To try a range, go to somewhere like D-tek in Ely, or London Recumbents or, oh heck, here we go again:

http://www.velovision.com/links.html#SpecialistdealersUK

I think if I had the money, and space, I'd like a 'bent bike too, but I don't know if I'd ever go completely over to the dark side - sometimes just jumping on a nice ordinary, unremarkable upright is what you need to get to the shops....

There is nothing quite like the feel of a 'bent trike though. Preferably downhill on smooth tarmac on a road where you can see well enough ahead to just let the brakes go....

It's like this:


----------



## arallsopp (19 May 2010)

SMGTe and Challenge Furai owner here. The SMGTe is a fantastic fail safe, ultra rugged beast of burden. Takes all the crud I can throw at it and more. 8k miles. No servicing. The Furai is a flighty little tart. Loves the miles. Throws a tantrum once in a while. 8kgs lighter than the SMGTe and all the faster for it. Love them both.


----------



## Arch (19 May 2010)

arallsopp said:


> The Furai is a flighty little tart. Loves the miles. Throws a tantrum once in a while.



Mostly fixable with zipties....


----------



## 3tyretrackterry (20 May 2010)

Trice explorer here excellent workmanship had it just over a year and had no problems bought secondhand from D Tek reccomend going there if you want to try one


----------



## squeaker (20 May 2010)

*ideal?*



Jugular said:


> what's your ideal recumbent?


A rather open question methinks  Horses for courses, and all that.

At the mo:

Grasshopper for comfortable mile eating / load carrying with reasonable speed
ICE 'S' for (slower, but more relaxed) miles when tired - not having to balance on hills or worry about gravel / dodgy road edges when stopping is a real bonus
Raptobike - something (relatively affordable) for the weekend


----------



## Jugular (20 May 2010)

I guess I can only blame myself for asking the wrong questions if I don't quite get the answers I'm after. I looked up a number of pros and cons of recumbents. Most of them flipped between trike and bike pros and cons versus uprights. What are the differences between recumbent bikes and trikes in terms of pros and cons? 

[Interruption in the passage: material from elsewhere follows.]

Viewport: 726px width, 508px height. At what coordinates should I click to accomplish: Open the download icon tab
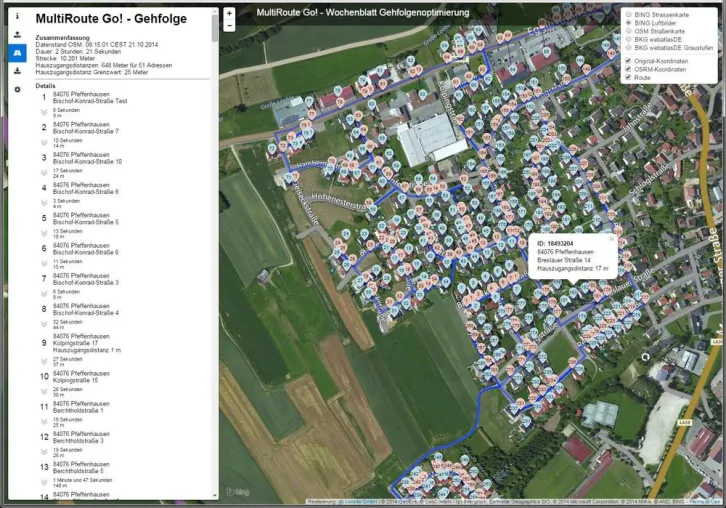point(17,71)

Am I right in thinking that everyone above owns their ideal bikes/trikes... I find that hard to believe, which are your ideals!?


----------



## Arch (20 May 2010)

Jugular said:


> Am I right in thinking that everyone above owns their ideal bikes/trikes... I find that hard to believe, which are your ideals!?



Well, unless I could try every trike there is, I don't know. I do know that it suits me (albeit with a little customising).

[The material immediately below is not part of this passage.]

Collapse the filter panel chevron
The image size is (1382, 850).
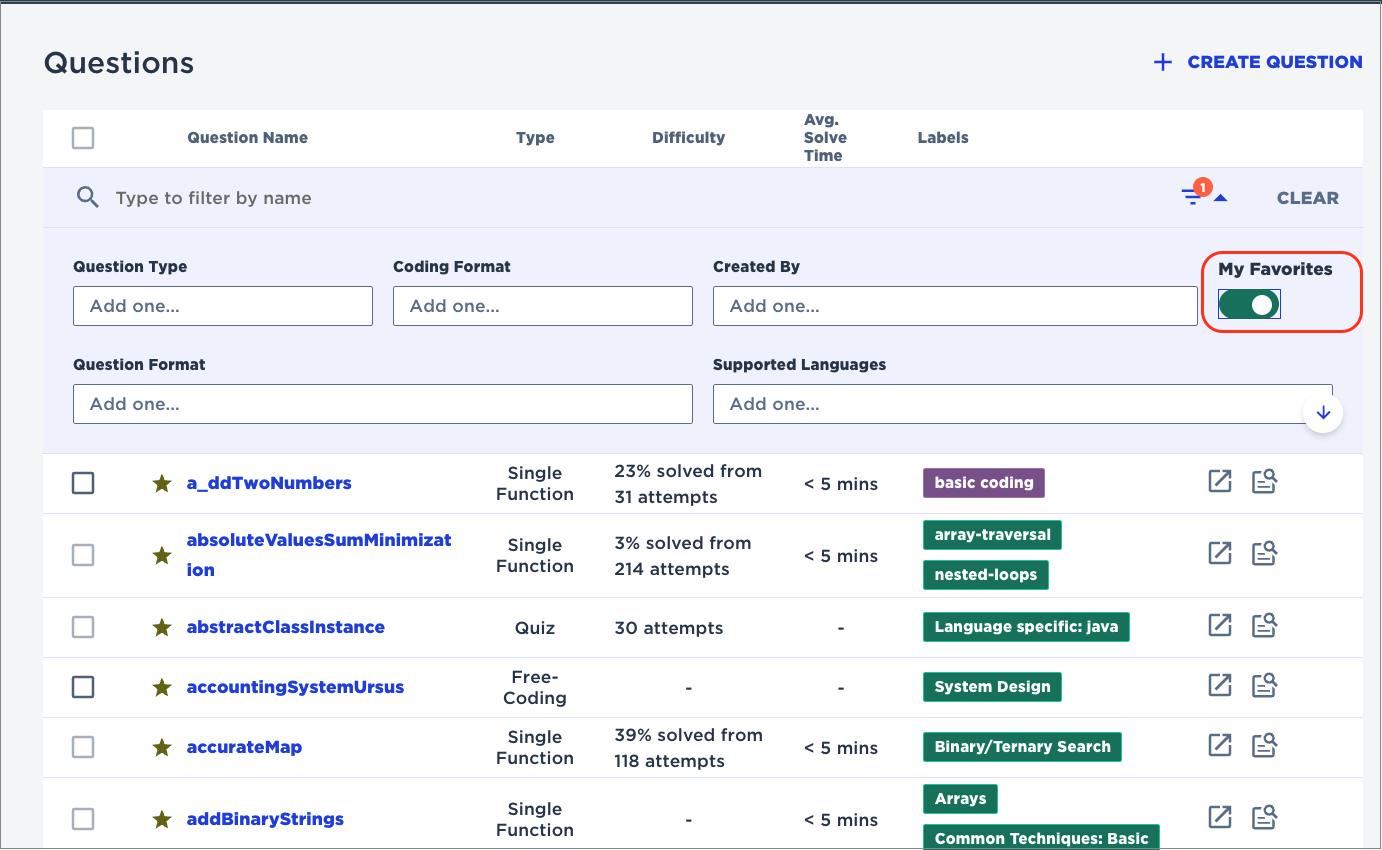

Pros and cons re: bike/trike.

Well, it all comes down to that extra wheel, really. Trikes are more stable, esp at slow speed - indeed, speeds down to 0mph, at which point you have a comfy chair to have your picnic in. If, like me, you are overly cautious on two wheels, you can let yourself go faster on three.

They are, of course, heavier and bulkier to store or transport.


----------



## Riding in Circles (20 May 2010)

Jugular said:


> Am I right in thinking that everyone above owns their ideal bikes/trikes... I find that hard to believe, which are your ideals!?



Lee and Arch both have their ideal trikes and me of course, everyone else is just riding an interim trike/bike until they get their Catrike or Catbike, obvious innit?


----------



## squeaker (21 May 2010)

*Trike vs Bike*

IME 

Trike:


slower than similar (role) bike by ~10% (e.g. ICE 'S' vs Grasshopper) unless fully faired (see Quest)
sit lower than a bike so:
more road spray / splash from passing vehicles
more dazzle from oncoming traffic at night (a problem for me in rain - have to wear specs - but at least on a trike you're not going to wobble and fall off...)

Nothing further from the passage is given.